Collected data
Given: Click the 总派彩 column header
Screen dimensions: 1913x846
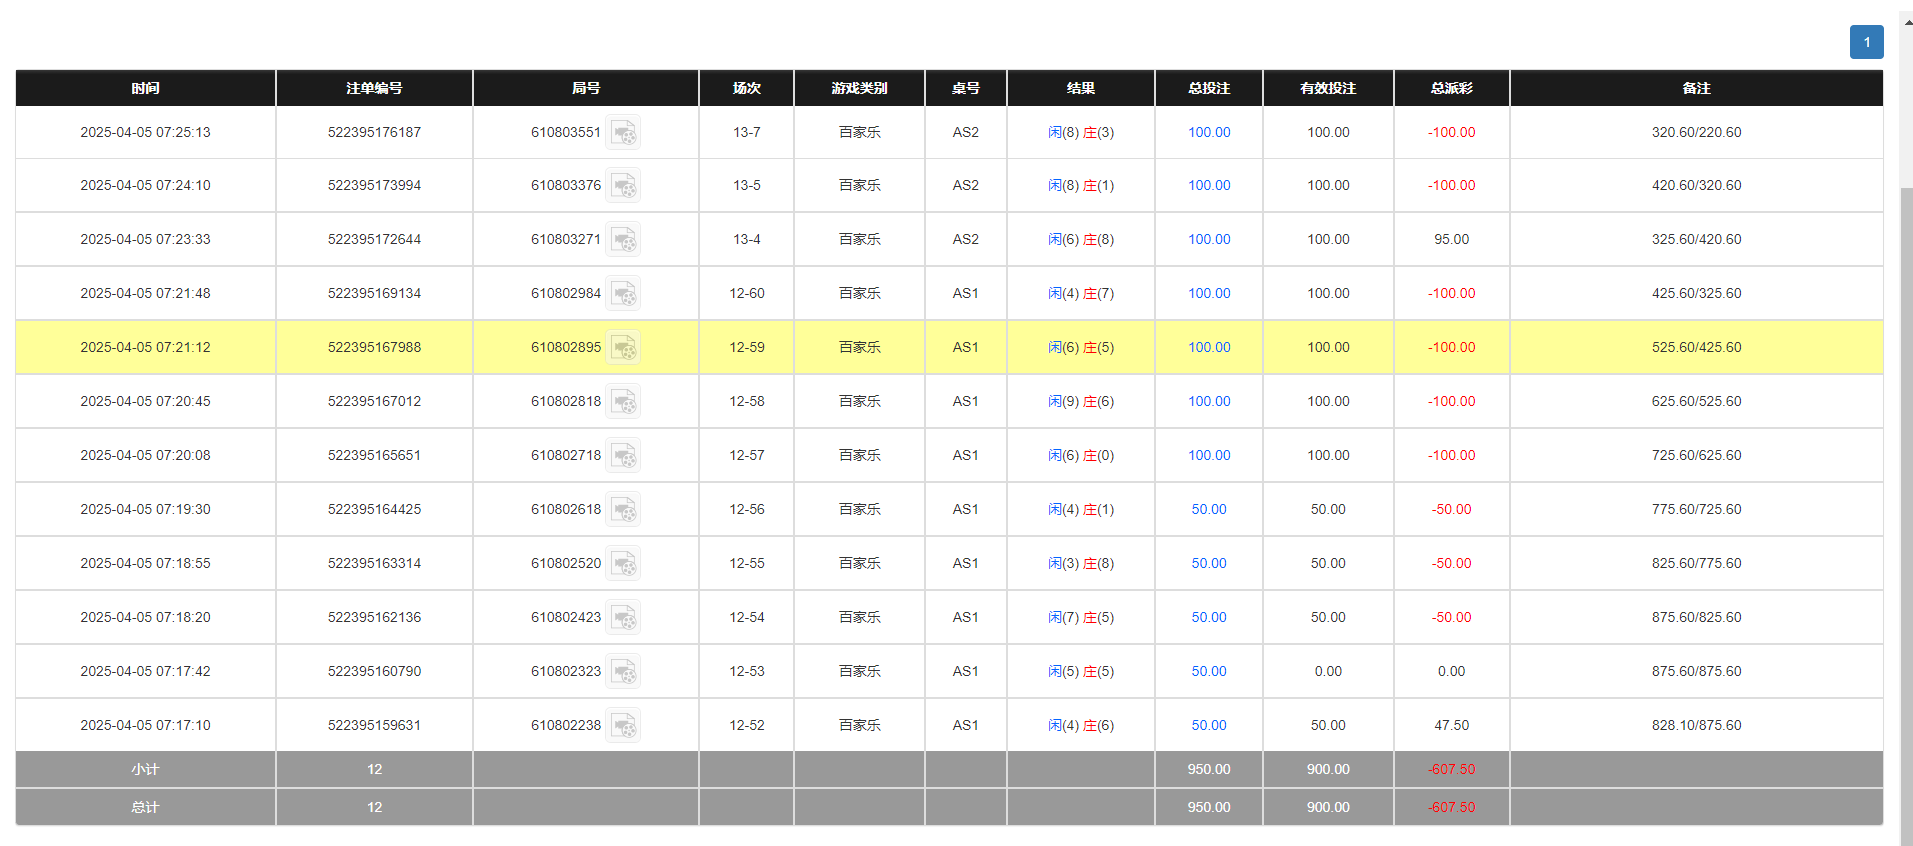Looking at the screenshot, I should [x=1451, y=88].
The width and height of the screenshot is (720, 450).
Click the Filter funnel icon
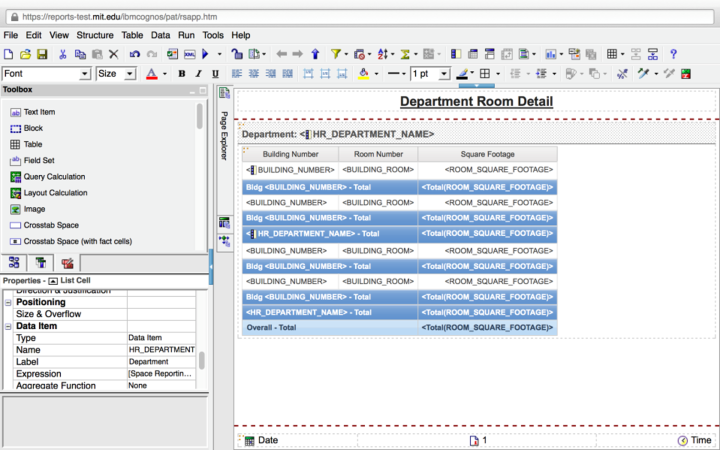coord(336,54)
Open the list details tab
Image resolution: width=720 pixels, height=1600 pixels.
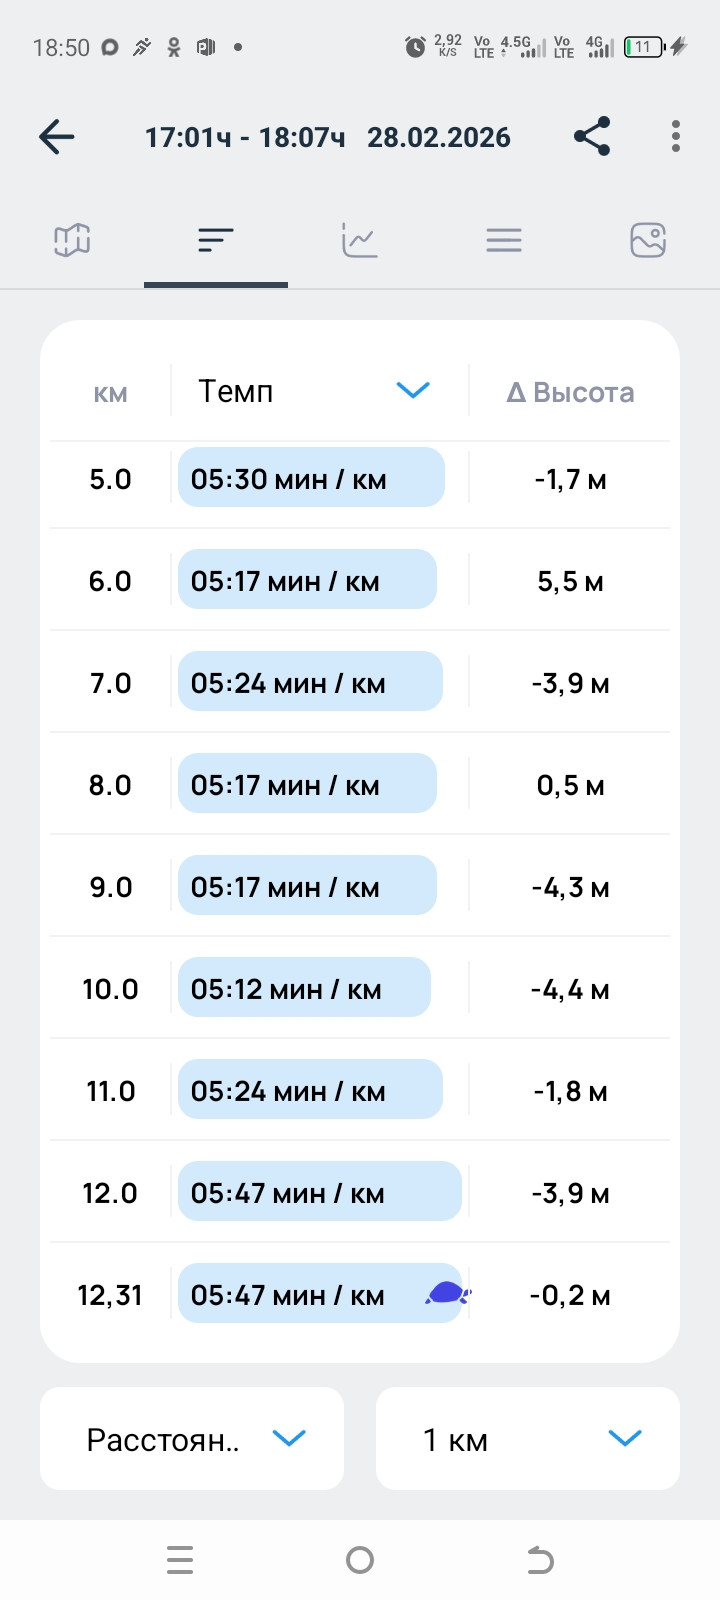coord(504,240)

PROBLEM REQUIREMENTS: Take the records above from the line with "Click the Filter funnel icon" down to their last line and please copy those lines exactly, without the pictures.

ANSWER BELOW:
Click the Filter funnel icon
coord(336,54)
Open the list details tab
Image resolution: width=720 pixels, height=1600 pixels.
coord(504,240)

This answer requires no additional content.